• _Records for processing_:
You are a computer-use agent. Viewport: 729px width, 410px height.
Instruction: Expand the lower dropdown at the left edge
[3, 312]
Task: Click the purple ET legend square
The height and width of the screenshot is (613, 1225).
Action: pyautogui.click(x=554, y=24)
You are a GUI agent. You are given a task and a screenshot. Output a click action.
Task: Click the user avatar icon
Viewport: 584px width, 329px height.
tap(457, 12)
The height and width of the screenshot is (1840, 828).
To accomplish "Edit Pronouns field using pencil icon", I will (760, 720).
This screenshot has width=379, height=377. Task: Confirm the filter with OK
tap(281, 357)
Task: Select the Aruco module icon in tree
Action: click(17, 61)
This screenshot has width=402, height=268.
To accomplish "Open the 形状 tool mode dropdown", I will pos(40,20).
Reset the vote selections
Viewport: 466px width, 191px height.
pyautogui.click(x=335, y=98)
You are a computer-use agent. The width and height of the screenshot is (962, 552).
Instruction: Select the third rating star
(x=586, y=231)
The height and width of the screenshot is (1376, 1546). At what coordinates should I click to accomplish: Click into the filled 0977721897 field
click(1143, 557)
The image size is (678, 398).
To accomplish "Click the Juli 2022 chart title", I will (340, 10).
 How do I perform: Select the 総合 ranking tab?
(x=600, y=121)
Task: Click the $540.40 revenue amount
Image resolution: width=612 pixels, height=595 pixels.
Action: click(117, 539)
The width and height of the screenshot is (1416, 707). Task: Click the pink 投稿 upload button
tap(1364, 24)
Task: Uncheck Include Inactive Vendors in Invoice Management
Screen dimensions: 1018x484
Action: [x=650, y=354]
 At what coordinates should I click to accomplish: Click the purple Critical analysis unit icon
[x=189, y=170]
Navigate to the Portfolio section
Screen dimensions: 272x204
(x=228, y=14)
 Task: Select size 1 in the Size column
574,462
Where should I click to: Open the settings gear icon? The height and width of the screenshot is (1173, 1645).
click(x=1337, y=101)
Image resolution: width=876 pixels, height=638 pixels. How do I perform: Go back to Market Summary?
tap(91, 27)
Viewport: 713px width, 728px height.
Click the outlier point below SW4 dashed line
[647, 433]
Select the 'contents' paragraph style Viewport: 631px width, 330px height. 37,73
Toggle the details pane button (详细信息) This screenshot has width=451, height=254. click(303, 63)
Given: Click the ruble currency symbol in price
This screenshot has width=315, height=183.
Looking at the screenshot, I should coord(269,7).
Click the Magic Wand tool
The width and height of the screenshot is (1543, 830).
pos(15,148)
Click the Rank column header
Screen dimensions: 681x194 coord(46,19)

• _What you are asked to do_:
Transcribe the records above exactly as they appear.

• _Completed task_:
You are a computer-use agent. Viewport: 729px width, 410px height.
Instruction: Expand the lower dropdown at the left edge
[3, 312]
Task: Click the purple ET legend square
The height and width of the screenshot is (613, 1225).
Action: pyautogui.click(x=554, y=24)
You are a GUI agent. You are given a task and a screenshot. Output a click action.
Task: Click the user avatar icon
Viewport: 584px width, 329px height.
tap(457, 12)
The height and width of the screenshot is (1840, 828).
To accomplish "Edit Pronouns field using pencil icon", I will (760, 720).
This screenshot has width=379, height=377. Task: Confirm the filter with OK
tap(281, 357)
Task: Select the Aruco module icon in tree
Action: click(17, 61)
This screenshot has width=402, height=268.
To accomplish "Open the 形状 tool mode dropdown", I will pos(40,20).
Reset the vote selections
Viewport: 466px width, 191px height.
pyautogui.click(x=335, y=98)
You are a computer-use agent. The width and height of the screenshot is (962, 552).
Instruction: Select the third rating star
(x=586, y=231)
The height and width of the screenshot is (1376, 1546). At what coordinates should I click to accomplish: Click into the filled 0977721897 field
click(1143, 557)
The image size is (678, 398).
To accomplish "Click the Juli 2022 chart title", I will (340, 10).
 How do I perform: Select the 総合 ranking tab?
(x=600, y=121)
Task: Click the $540.40 revenue amount
Image resolution: width=612 pixels, height=595 pixels.
Action: click(117, 539)
The width and height of the screenshot is (1416, 707). Task: Click the pink 投稿 upload button
tap(1364, 24)
Task: Uncheck Include Inactive Vendors in Invoice Management
Screen dimensions: 1018x484
Action: [x=650, y=354]
 At what coordinates should I click to accomplish: Click the purple Critical analysis unit icon
[x=189, y=170]
Navigate to the Portfolio section
Screen dimensions: 272x204
(x=228, y=14)
 Task: Select size 1 in the Size column
574,462
Where should I click to: Open the settings gear icon? The height and width of the screenshot is (1173, 1645).
click(x=1337, y=101)
Image resolution: width=876 pixels, height=638 pixels. How do I perform: Go back to Market Summary?
tap(91, 27)
Viewport: 713px width, 728px height.
Click the outlier point below SW4 dashed line
[647, 433]
Select the 'contents' paragraph style Viewport: 631px width, 330px height. 37,73
Toggle the details pane button (详细信息) This screenshot has width=451, height=254. click(303, 63)
Given: Click the ruble currency symbol in price
This screenshot has width=315, height=183.
Looking at the screenshot, I should coord(269,7).
Click the Magic Wand tool
The width and height of the screenshot is (1543, 830).
pos(15,148)
Click the Rank column header
Screen dimensions: 681x194 coord(46,19)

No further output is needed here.